Cybersécurité : le défi d’une protection encore trop fragile

Cybersécurité : le défi d’une protection encore trop fragile

Les fuites de données récentes ont agi comme un révélateur brutal. Elles ont exposé les lacunes d’un système encore trop fragile, où la cybersécurité reste sous-financée, sous-évaluée et parfois même ignorée.

 

Par K. A.

Ces derniers mois, plusieurs institutions ont été victimes de fuites massives de données. Ces incidents ne relèvent pas d’un hasard : ils traduisent un déficit de protection des entités publiques et parapubliques. Les fuites ont concerné des centaines de milliers de documents qui se sont retrouvés en libre circulation sur des canaux non officiels, notamment Telegram. Ces événements ont mis en évidence des failles technologiques profondes.

Dans de nombreuses administrations, les infrastructures sont obsolètes, les mises à jour logicielles irrégulières et les protocoles de sécurité insuffisamment respectés. Des experts signalent également un manque d’intégration des systèmes de détection d’intrusion, et un recours encore limité au chiffrement des données sensibles.

Hicham Falak, expert en sécurité informatique, affirme que «les systèmes d’information de plusieurs établissements ont été conçus dans une logique de service, pas de défense. La cybersécurité reste une réflexion secondaire, souvent improvisée». Au-delà des défaillances techniques, le facteur humain reste la première porte d’entrée des cybercriminels.
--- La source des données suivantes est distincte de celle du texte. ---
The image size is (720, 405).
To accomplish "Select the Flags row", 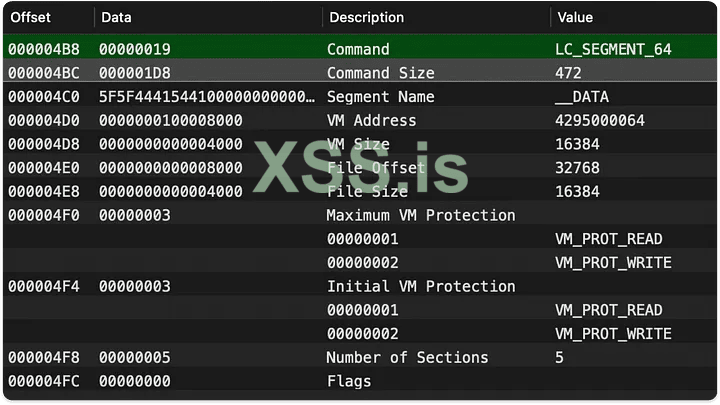I will tap(348, 381).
Des mots de passe faibles, des comportements imprudents, des formations insuffisantes et un manque de culture numérique exposent les institutions à des risques majeurs.

Des audits trop rares, des plans de réponse presque inexistants

Notre interlocuteur rappelle que «dans la majorité des attaques, l’erreur humaine est le déclencheur initial. Un simple clic sur un lien frauduleux peut suffire à compromettre un serveur entier si les systèmes ne sont pas cloisonnés et protégés».
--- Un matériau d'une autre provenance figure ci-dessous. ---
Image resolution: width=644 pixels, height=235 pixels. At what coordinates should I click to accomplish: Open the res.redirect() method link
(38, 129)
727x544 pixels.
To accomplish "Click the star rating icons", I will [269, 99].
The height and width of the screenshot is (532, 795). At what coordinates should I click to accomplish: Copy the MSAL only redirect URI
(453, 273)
Certaines entités publiques ne disposent pas encore de véritables plans de réponse aux incidents. Lorsqu’une attaque survient, les réactions sont souvent désordonnées, tardives, et communiquées avec peu de transparence. La Direction générale de la sécurité des systèmes d’information (DGSSI) et le centre MaCERT tentent de renforcer la veille nationale. En 2024, la DGSSI a recensé plus de 600 attaques ciblées, dont plus de 130 jugées critiques. Mais faute de coordination, d’audits réguliers et d’obligations normatives, peu d’organismes appliquent des protocoles de sécurité solides et actualisés.

L’un des freins à lever reste le faible niveau d’investissement dans la cybersécurité. Selon plusieurs études, le Maroc consacre moins de 12% du budget IT global à la sécurité des systèmes d’information, là où des pays comparables dépassent souvent les 20%. «On perçoit encore la cybersécurité comme une dépense optionnelle, alors qu’il s’agit d’une obligation stratégique. À l’ère du numérique, ne pas sécuriser ses données revient à construire un immeuble sans fondation», souligne Falak.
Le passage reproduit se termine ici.